A fraught question is whether the non-server Fossil clones count as “nodes” in this sense.
If they do count, then if there are only two systems, the central server and the clone on my laptop, then it stands to reason from the formula above that I can only commit if the central server is available. In that scheme, a CP-mode Fossil is basically like CVS.
But what happens if my company hires a coworker to help me with the project, and this person makes their own clone of the central repo? The equation says I still need 2 nodes to be available for a commit, so if my new coworker goes off-network, that doesn’t affect whether I can make commits. Likewise, if I go off-network, my coworker can make commits to the central server.
But what happens if the central server goes down? The equation says we still have 2 nodes, so we should be able to commit, right? Sure, but only if my laptop and communicate directly to my coworker’s laptop! If it can’t, that’s also a network partition, so N=1 on both sides in that case. The implication is that for a true CP-mode Fossil, we’d need some kind of peer-to-peer networking layer so that our laptops can accept commits from the other, so that when the central server comes online, one of us can send the results up to it to get it caught up.
But doesn’t that then mean there is no security? How does Fossil’s RBAC system work if peer-to-peer commits are allowed?
You can instead reconceptualize the system as “node” meaning only server nodes, so that client-only systems don’t count. This allows you to have an RBAC system again.
With just one central server, ⌊1/2⌋+1=1, so you get CVS-like behavior: if the server’s up, you can commit.

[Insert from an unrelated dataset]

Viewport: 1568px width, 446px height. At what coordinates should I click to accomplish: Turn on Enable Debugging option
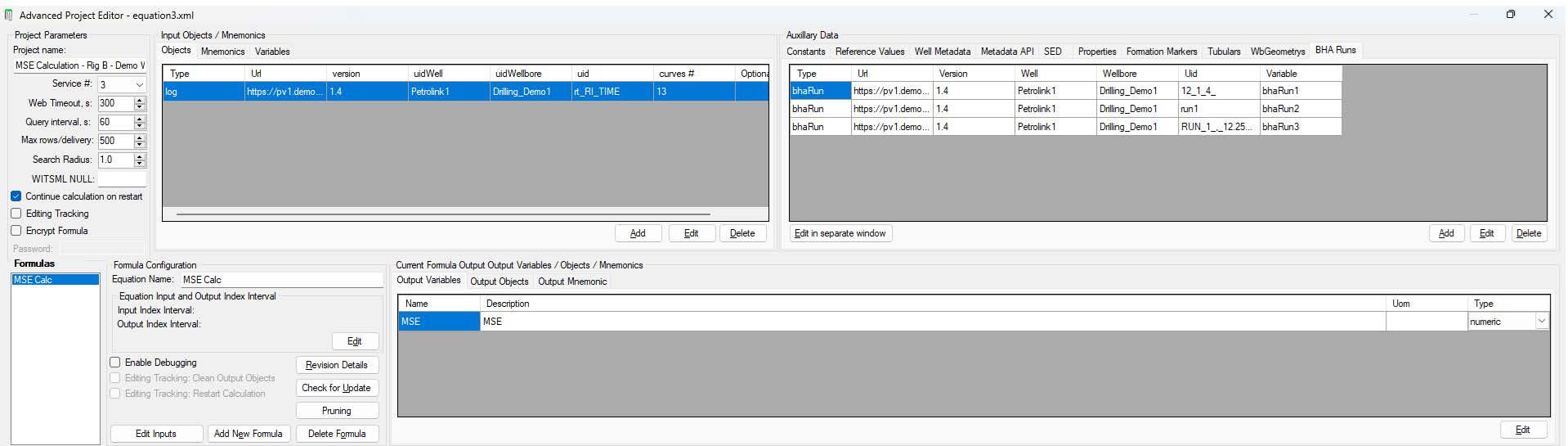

If you set up 2 servers for redundancy, both must be up for commits to be allowed, since otherwise you could end up with half the commits going to the server on one side of a network partition, half going to the other, and no way to arbitrate among the two once the partition is lifted.
(Today’s AP-mode Fossil has this capability, but the necessary cost is “C”, consistency! Once again, you can’t get around the CAP theorem.)
3 servers is more sensible: any client that can see at least 2 of them can commit.
Will there ever be a CP-mode Fossil? This author doubts it, but as I’ve shown, it would be useful in contexts where you’d rather have a guarantee of consistency than availability.